Task prompt
Which lines in the listing below contain the string "pixels"? Copy each of those lines in full, and treat uppercase and lowercase letters as different.

Dataset content

* * *

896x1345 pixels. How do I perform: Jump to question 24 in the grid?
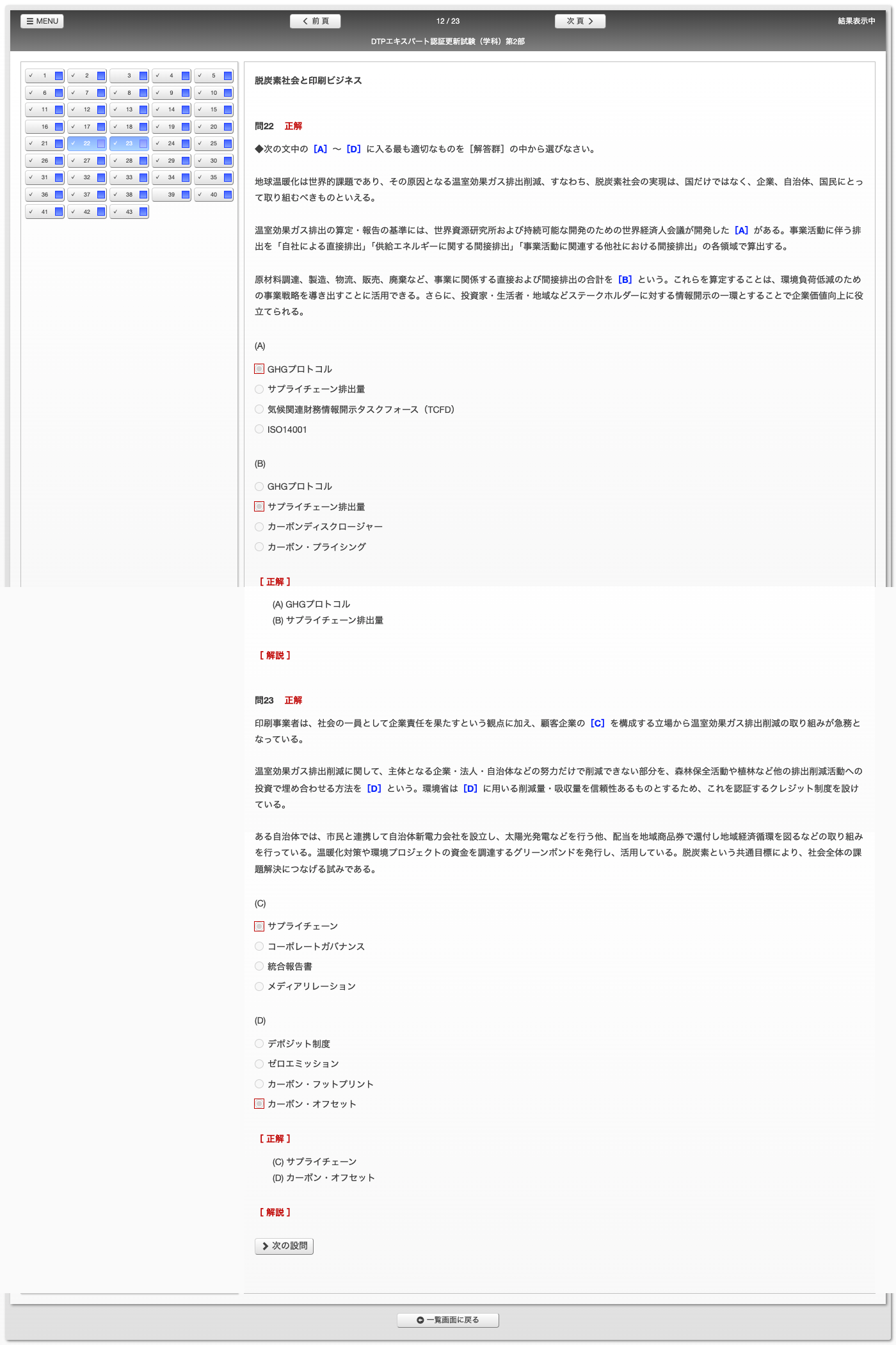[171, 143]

* * *

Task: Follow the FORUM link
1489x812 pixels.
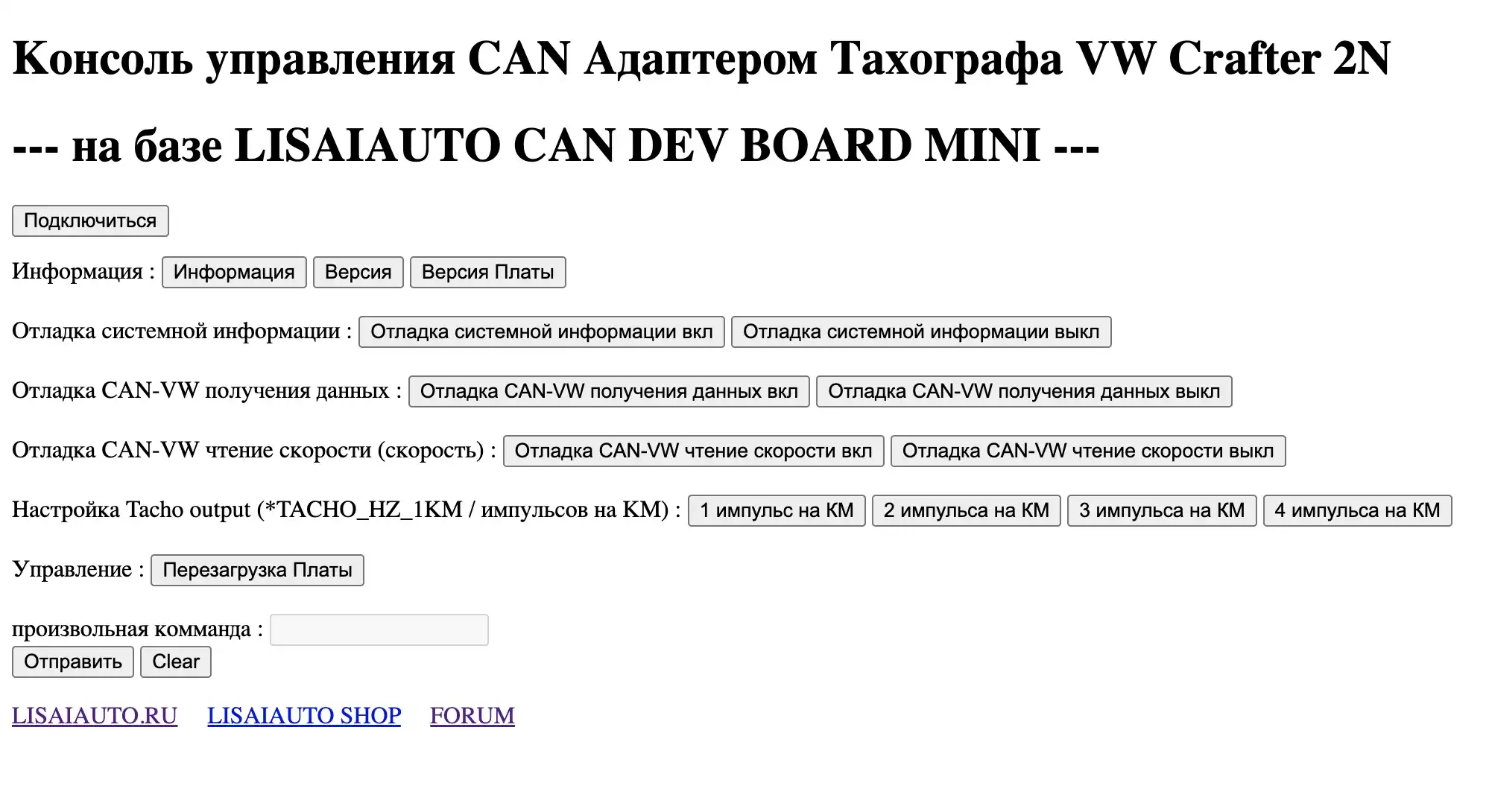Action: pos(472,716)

* * *

Exercise result
896x1345 pixels. How do I perform: Jump to question 24 in the grid?
1489x812 pixels.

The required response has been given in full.